Structural color can only be viewed using nanotechnology, so humans’ ability to study and reproduce it is fairly recent and based on technological advances. Rupa Darji, an industrial scientist at chemical manufacturing giant BASF, told Tech Brew that structurally colored products offer a market edge, even though replacing dyes would be “extremely challenging.”

“Humans would love to recreate something that nature does,” she said. “The idea that you can have a color not fade, it’s a huge advantage.”

From theory to practice: Though Mirra has promising market potential and says the products will be priced at “parity” with natural dyes, getting FDA approval could be tricky. Government agencies may regulate green tech products like Mirra differently from their traditional counterparts, and mass layoffs have seriously affected agency workforces. That said, the FDA, alongside the Department of Health and Human Services, has enacted policies to “phase out petroleum-based synthetic dyes” from US foods as part of the Trump administration’s “Make America Healthy Again” initiative.
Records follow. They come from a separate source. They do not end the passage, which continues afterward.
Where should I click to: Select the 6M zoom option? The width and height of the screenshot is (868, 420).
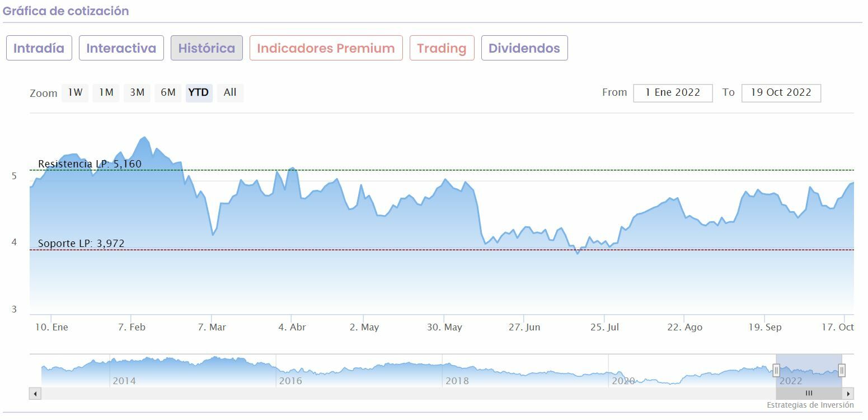click(x=168, y=92)
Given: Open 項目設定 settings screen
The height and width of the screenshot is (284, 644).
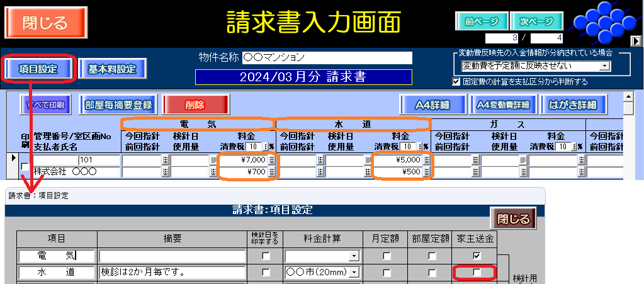Looking at the screenshot, I should point(40,69).
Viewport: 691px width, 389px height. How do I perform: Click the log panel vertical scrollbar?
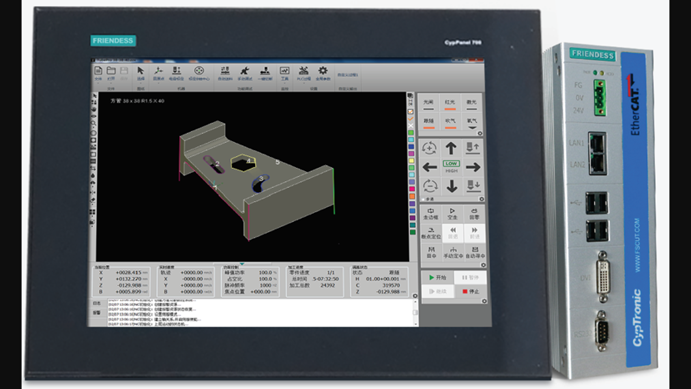point(416,313)
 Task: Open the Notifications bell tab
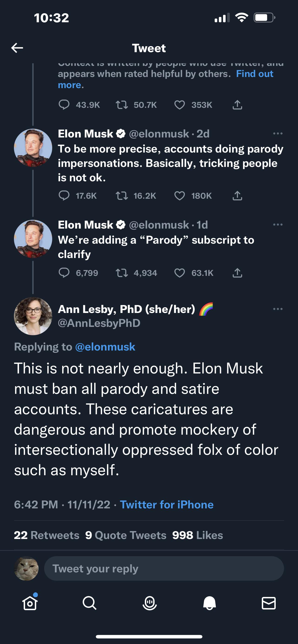(x=209, y=603)
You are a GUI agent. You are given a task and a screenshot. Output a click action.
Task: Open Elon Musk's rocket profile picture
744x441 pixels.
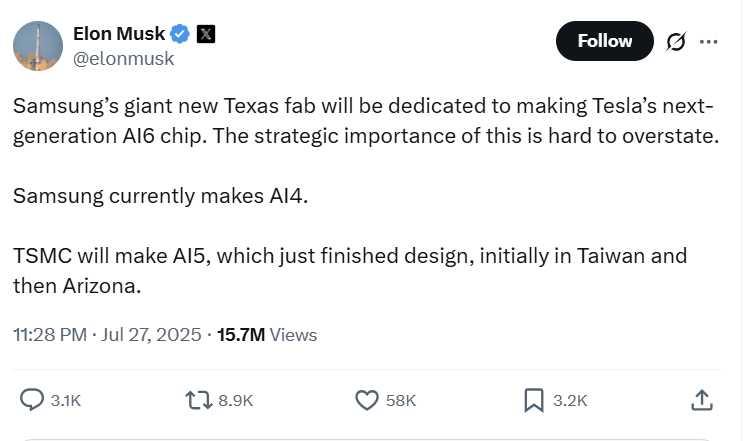[x=38, y=46]
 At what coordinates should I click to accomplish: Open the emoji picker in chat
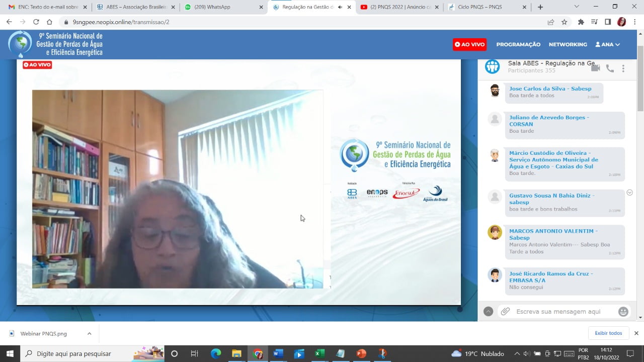pyautogui.click(x=623, y=312)
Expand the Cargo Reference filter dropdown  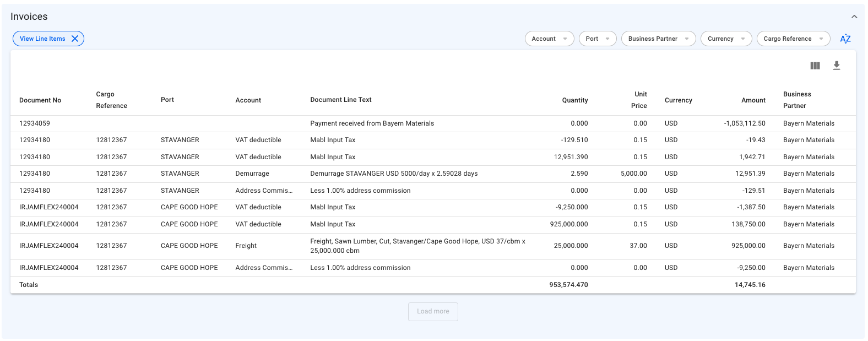pyautogui.click(x=793, y=39)
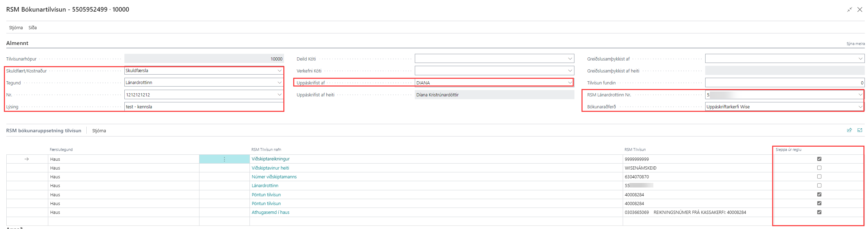Open the Skuldfært/Kostnaður dropdown
This screenshot has width=868, height=229.
click(x=279, y=71)
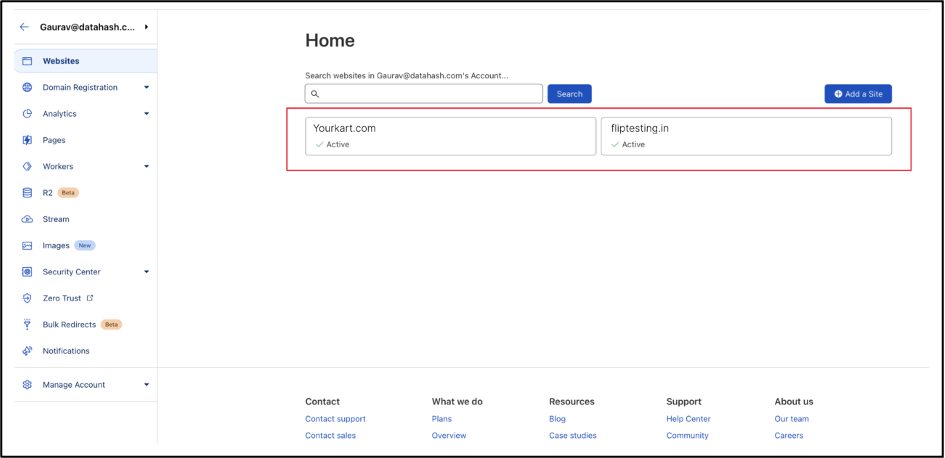Screen dimensions: 945x458
Task: Click the Websites browser-window icon
Action: point(27,61)
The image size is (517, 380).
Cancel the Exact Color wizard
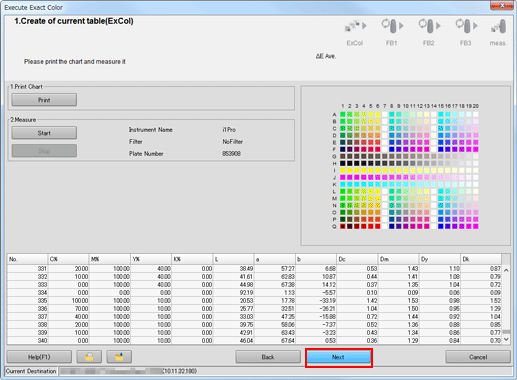478,357
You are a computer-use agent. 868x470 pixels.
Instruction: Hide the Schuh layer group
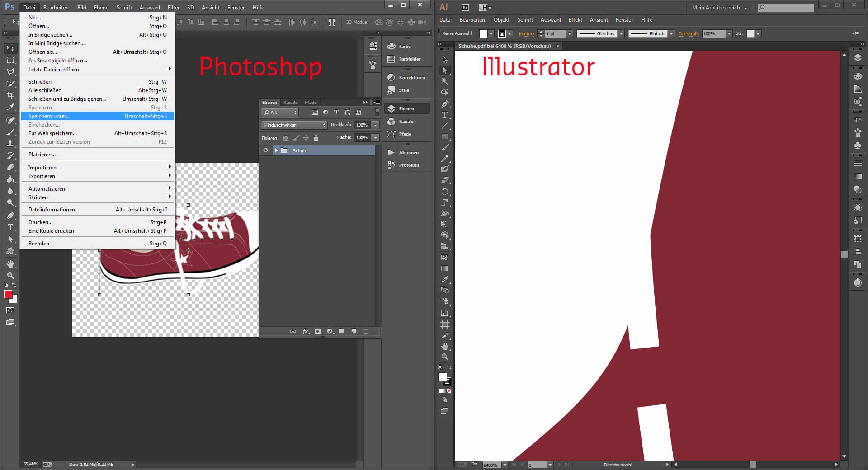(266, 150)
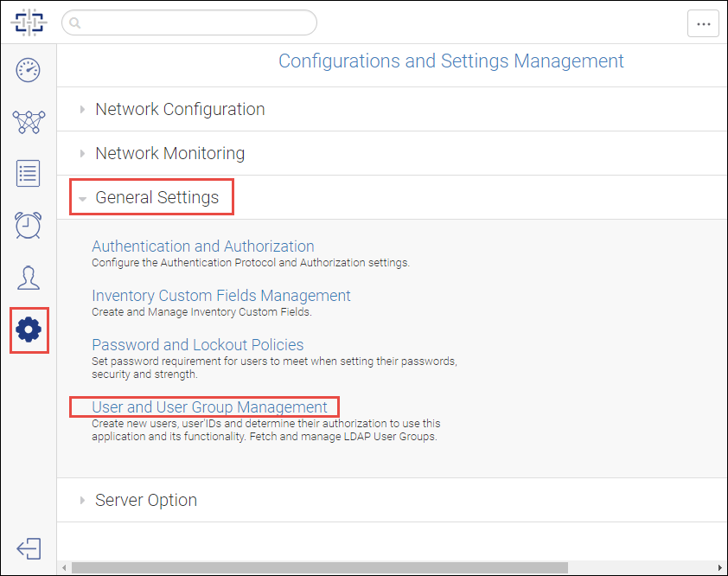Screen dimensions: 728x576
Task: Click the horizontal scrollbar thumb
Action: click(x=319, y=567)
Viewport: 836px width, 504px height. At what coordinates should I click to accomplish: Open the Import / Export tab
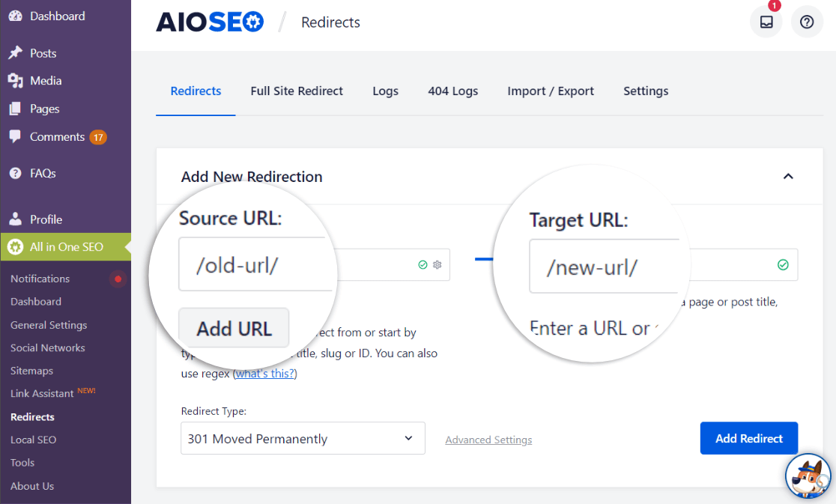tap(551, 91)
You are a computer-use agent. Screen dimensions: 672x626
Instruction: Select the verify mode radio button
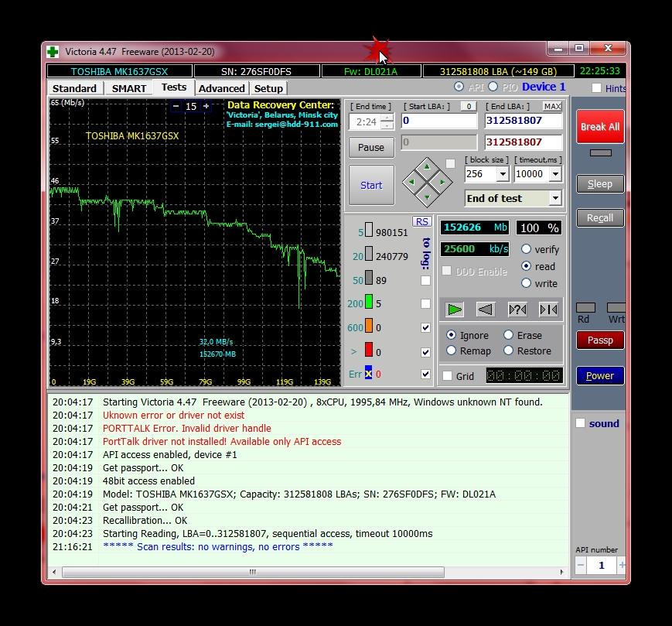(x=527, y=249)
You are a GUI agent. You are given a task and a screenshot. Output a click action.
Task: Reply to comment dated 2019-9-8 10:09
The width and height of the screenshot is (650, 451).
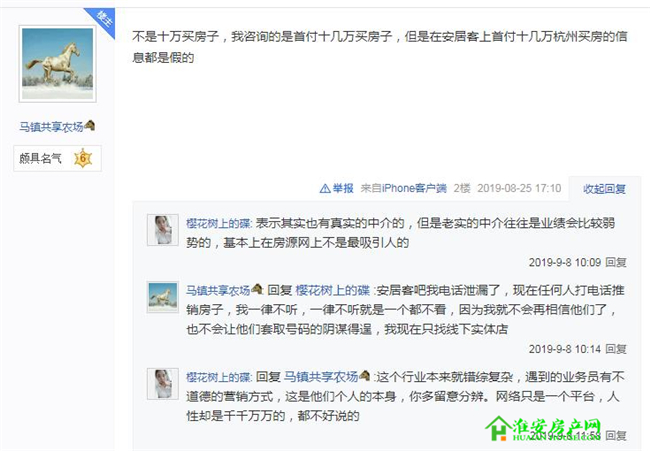[x=616, y=262]
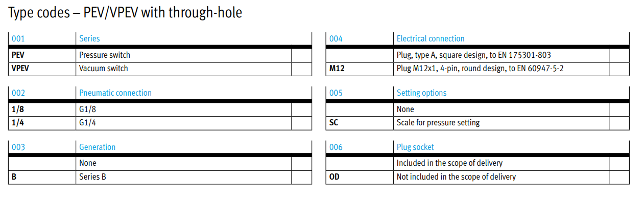This screenshot has height=197, width=644.
Task: Tick the Setting options None checkbox
Action: 619,110
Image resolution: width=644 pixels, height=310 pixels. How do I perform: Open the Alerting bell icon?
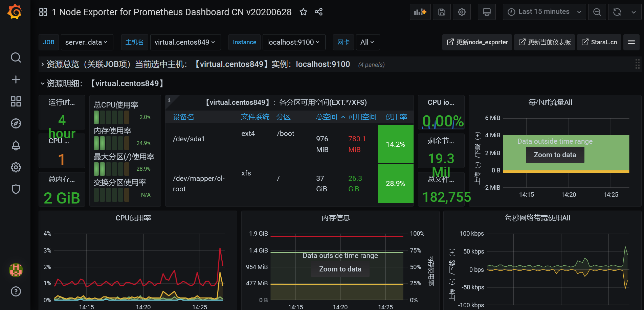pyautogui.click(x=16, y=145)
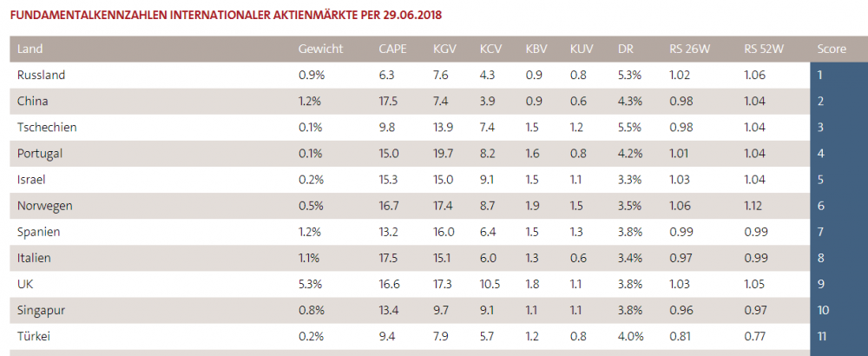Click the Land column header
Viewport: 868px width, 356px height.
coord(30,49)
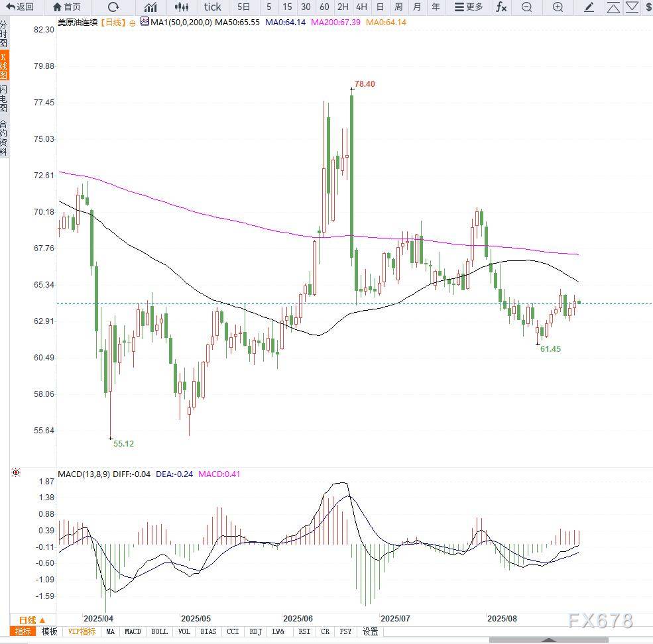This screenshot has width=653, height=644.
Task: Click the MA1 indicator chart icon
Action: point(145,22)
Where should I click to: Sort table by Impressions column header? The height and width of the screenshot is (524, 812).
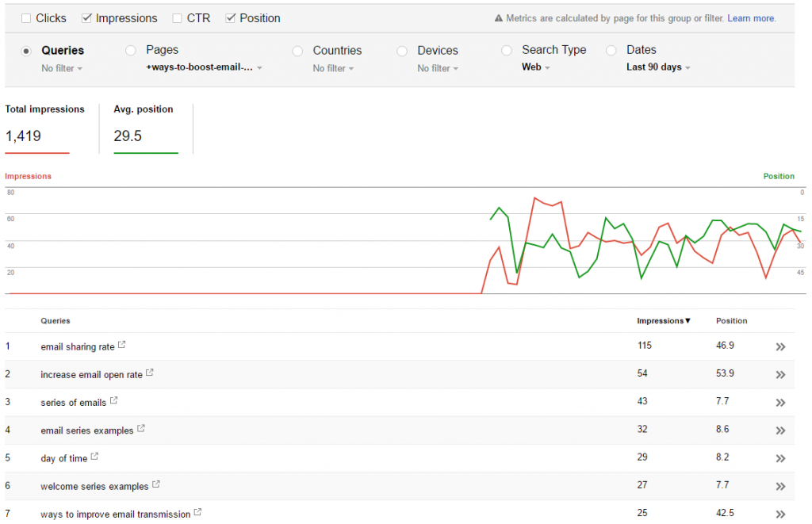tap(664, 321)
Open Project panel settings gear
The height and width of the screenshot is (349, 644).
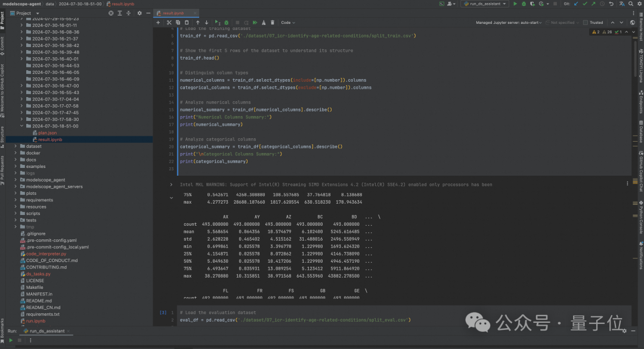140,13
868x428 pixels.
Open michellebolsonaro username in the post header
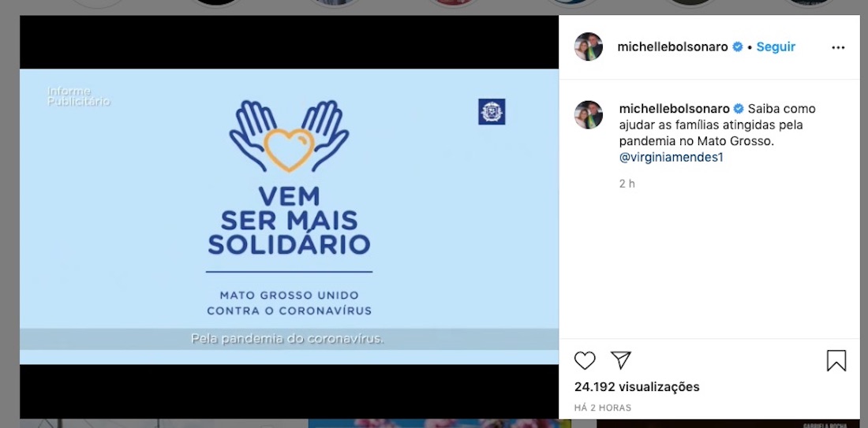click(x=672, y=47)
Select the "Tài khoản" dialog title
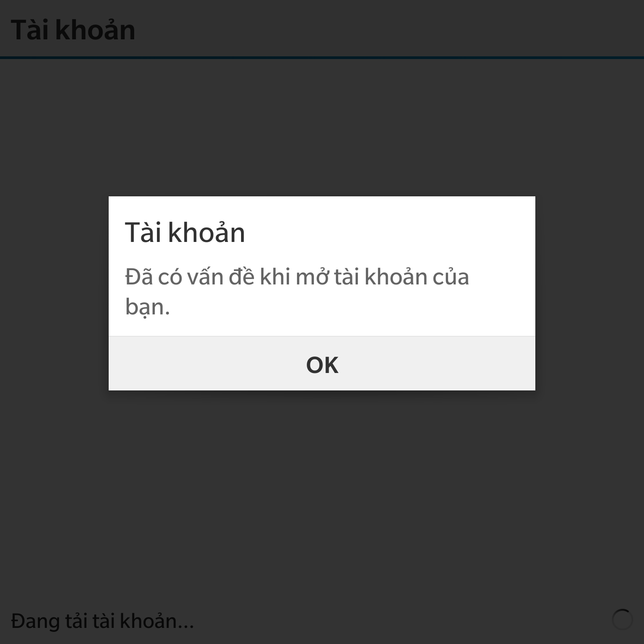This screenshot has width=644, height=644. click(x=185, y=233)
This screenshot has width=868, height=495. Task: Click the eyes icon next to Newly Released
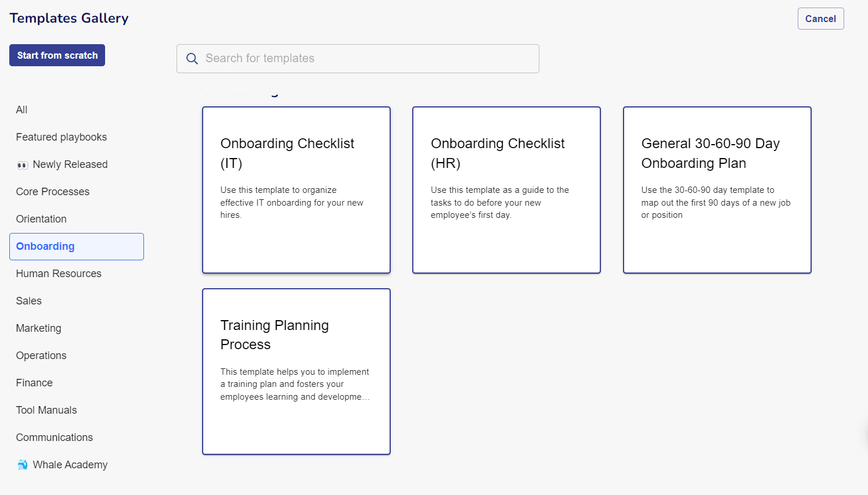click(x=22, y=164)
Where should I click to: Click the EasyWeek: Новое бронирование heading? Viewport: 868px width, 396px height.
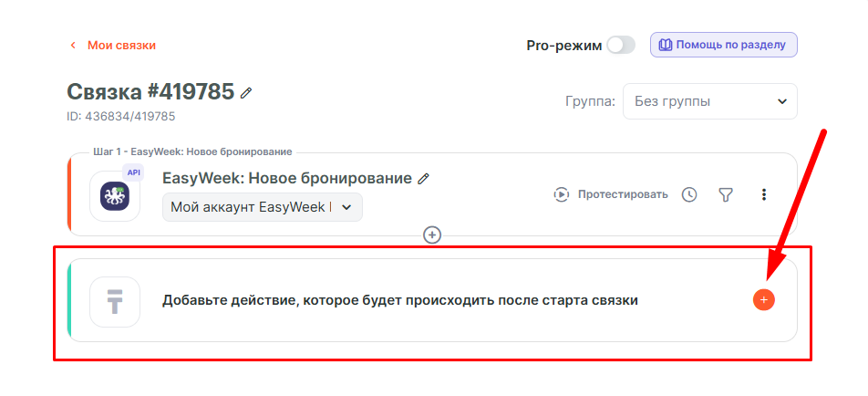click(x=286, y=179)

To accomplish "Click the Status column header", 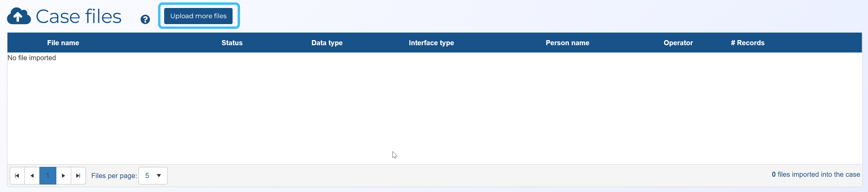I will 232,43.
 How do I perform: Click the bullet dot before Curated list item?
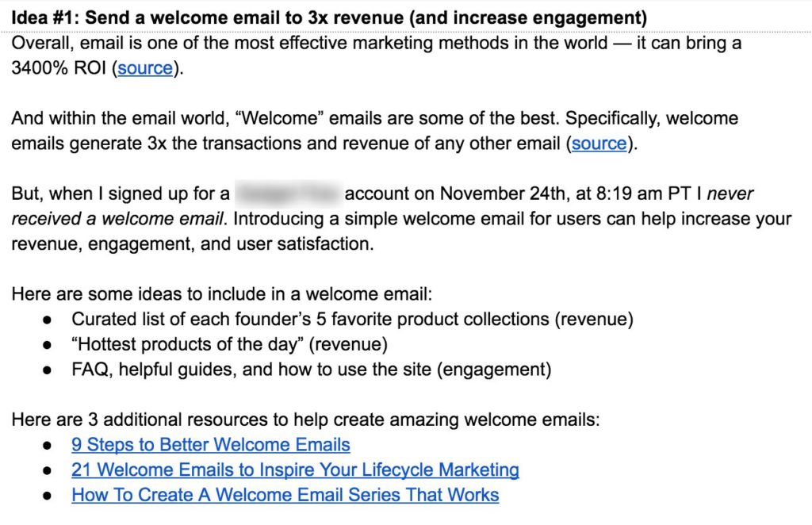(47, 320)
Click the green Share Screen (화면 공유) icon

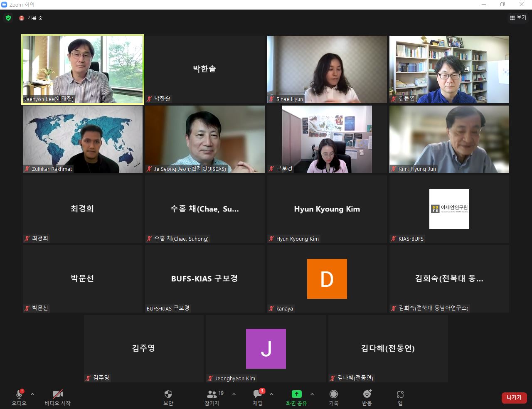tap(296, 394)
“For too long, some food producers have been feeding Americans petroleum-based chemicals without their knowledge or consent,” HHS Secretary Robert F. Kennedy Jr. said in a statement earlier this year. “That era is coming to an end.”

For Mirra CEO Kirthika Padmanabhan, though, the mission is about much more than replacing food dyes—there are future opportunities to expand into textiles, ink, and pharmaceutical products, too.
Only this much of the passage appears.